Part 2: Configure and Verify Inter-VLAN Routing on a Layer 3 Switch

Part 3: Configure and Verify Router-based Inter-VLAN Routing

Part 4: Examine CAM and CEF Details

# Background / Scenario

The methods used to move packets and frames from one interface to the next has changed over the years. In this lab you will configure Inter-VLAN Routing in its various forms and then examine the different tables used in making forwarding decisions.

**Note**: This lab is an exercise in configuring and verifying various methods of Inter-VLAN routing and does not reflect networking best practices.

**Note**: The routers and switches used with CCNP hands-on labs are Cisco 4221 and Cisco 3650, both with Cisco IOS XE Release 16.9.4 (universalk9 image).
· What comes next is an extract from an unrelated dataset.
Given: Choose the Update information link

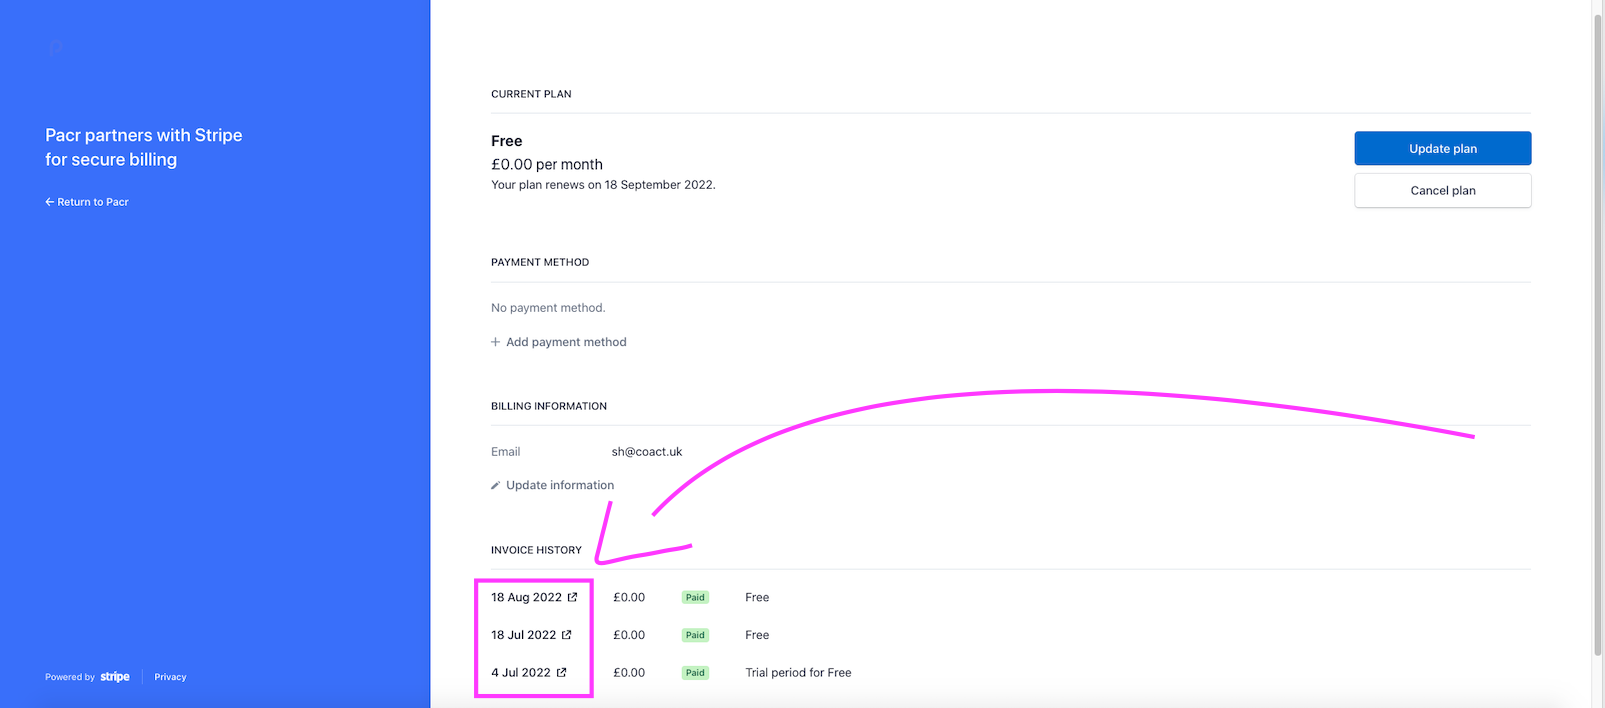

Other routers and Cisco IOS versions can be used. Depending on the model and Cisco IOS version, the commands available and the output produced might vary from what is shown in the labs.

**Note**: Ensure that the routers and switches have been erased and have no startup configurations. If you are unsure contact your instructor.

# Instructions

## Part 1: Build the Network and Configure Basic Device Settings

In Part 1, you will set up the network topology and configure basic settings.

### Step 1: Cable the network as shown in the topology.

Attach the devices as shown in the topology diagram, and cable as necessary.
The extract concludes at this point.